AIM:
Reproduce every line of the entries below verbatim, changing nothing.
::: PROVIDED RECORDS :::
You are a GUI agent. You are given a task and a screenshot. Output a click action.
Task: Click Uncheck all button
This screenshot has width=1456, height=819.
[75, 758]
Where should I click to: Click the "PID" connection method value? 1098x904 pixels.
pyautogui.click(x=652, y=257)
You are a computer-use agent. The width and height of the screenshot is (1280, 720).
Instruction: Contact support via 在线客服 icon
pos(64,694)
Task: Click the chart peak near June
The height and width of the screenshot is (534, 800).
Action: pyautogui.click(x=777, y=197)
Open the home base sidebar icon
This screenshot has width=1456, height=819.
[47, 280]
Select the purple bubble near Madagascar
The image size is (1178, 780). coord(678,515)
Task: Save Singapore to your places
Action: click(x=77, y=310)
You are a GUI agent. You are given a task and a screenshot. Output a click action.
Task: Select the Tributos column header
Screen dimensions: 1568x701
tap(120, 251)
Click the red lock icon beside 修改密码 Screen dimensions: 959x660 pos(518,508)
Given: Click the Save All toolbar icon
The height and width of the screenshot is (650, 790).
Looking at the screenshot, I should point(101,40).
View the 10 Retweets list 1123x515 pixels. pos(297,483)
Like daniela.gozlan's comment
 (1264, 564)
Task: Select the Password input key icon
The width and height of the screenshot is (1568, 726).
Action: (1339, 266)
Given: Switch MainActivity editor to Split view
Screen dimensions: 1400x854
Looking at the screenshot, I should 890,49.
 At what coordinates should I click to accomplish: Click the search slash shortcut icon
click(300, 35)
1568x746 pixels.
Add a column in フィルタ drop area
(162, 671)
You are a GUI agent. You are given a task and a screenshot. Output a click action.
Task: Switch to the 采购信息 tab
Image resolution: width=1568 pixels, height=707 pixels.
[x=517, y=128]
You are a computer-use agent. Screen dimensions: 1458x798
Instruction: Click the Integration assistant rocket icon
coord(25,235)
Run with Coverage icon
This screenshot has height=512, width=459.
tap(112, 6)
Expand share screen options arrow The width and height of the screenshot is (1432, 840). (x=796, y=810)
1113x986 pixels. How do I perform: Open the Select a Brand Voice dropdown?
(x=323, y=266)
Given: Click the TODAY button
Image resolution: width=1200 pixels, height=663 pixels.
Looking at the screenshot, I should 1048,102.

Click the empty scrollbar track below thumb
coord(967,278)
:::
RESULT:
You are a GUI agent. You are given a task and a screenshot. Output a click action.
Task: Click Uncheck all button
This screenshot has width=1456, height=819.
[75, 758]
Where should I click to: Click the "PID" connection method value? 1098x904 pixels.
pyautogui.click(x=652, y=257)
You are a computer-use agent. The width and height of the screenshot is (1280, 720).
Instruction: Contact support via 在线客服 icon
pos(64,694)
Task: Click the chart peak near June
The height and width of the screenshot is (534, 800).
Action: pyautogui.click(x=777, y=197)
Open the home base sidebar icon
This screenshot has width=1456, height=819.
[47, 280]
Select the purple bubble near Madagascar
The image size is (1178, 780). coord(678,515)
Task: Save Singapore to your places
Action: click(x=77, y=310)
You are a GUI agent. You are given a task and a screenshot. Output a click action.
Task: Select the Tributos column header
Screen dimensions: 1568x701
tap(120, 251)
Click the red lock icon beside 修改密码 Screen dimensions: 959x660 pos(518,508)
Given: Click the Save All toolbar icon
The height and width of the screenshot is (650, 790).
Looking at the screenshot, I should point(101,40).
View the 10 Retweets list 1123x515 pixels. pos(297,483)
Like daniela.gozlan's comment
 (1264, 564)
Task: Select the Password input key icon
The width and height of the screenshot is (1568, 726).
Action: (1339, 266)
Given: Switch MainActivity editor to Split view
Screen dimensions: 1400x854
Looking at the screenshot, I should 890,49.
 At what coordinates should I click to accomplish: Click the search slash shortcut icon
click(300, 35)
1568x746 pixels.
Add a column in フィルタ drop area
(162, 671)
You are a GUI agent. You are given a task and a screenshot. Output a click action.
Task: Switch to the 采购信息 tab
Image resolution: width=1568 pixels, height=707 pixels.
[x=517, y=128]
You are a computer-use agent. Screen dimensions: 1458x798
Instruction: Click the Integration assistant rocket icon
coord(25,235)
Run with Coverage icon
This screenshot has height=512, width=459.
tap(112, 6)
Expand share screen options arrow The width and height of the screenshot is (1432, 840). (x=796, y=810)
1113x986 pixels. How do I perform: Open the Select a Brand Voice dropdown?
(x=323, y=266)
Given: Click the TODAY button
Image resolution: width=1200 pixels, height=663 pixels.
Looking at the screenshot, I should 1048,102.

Click the empty scrollbar track below thumb
coord(967,278)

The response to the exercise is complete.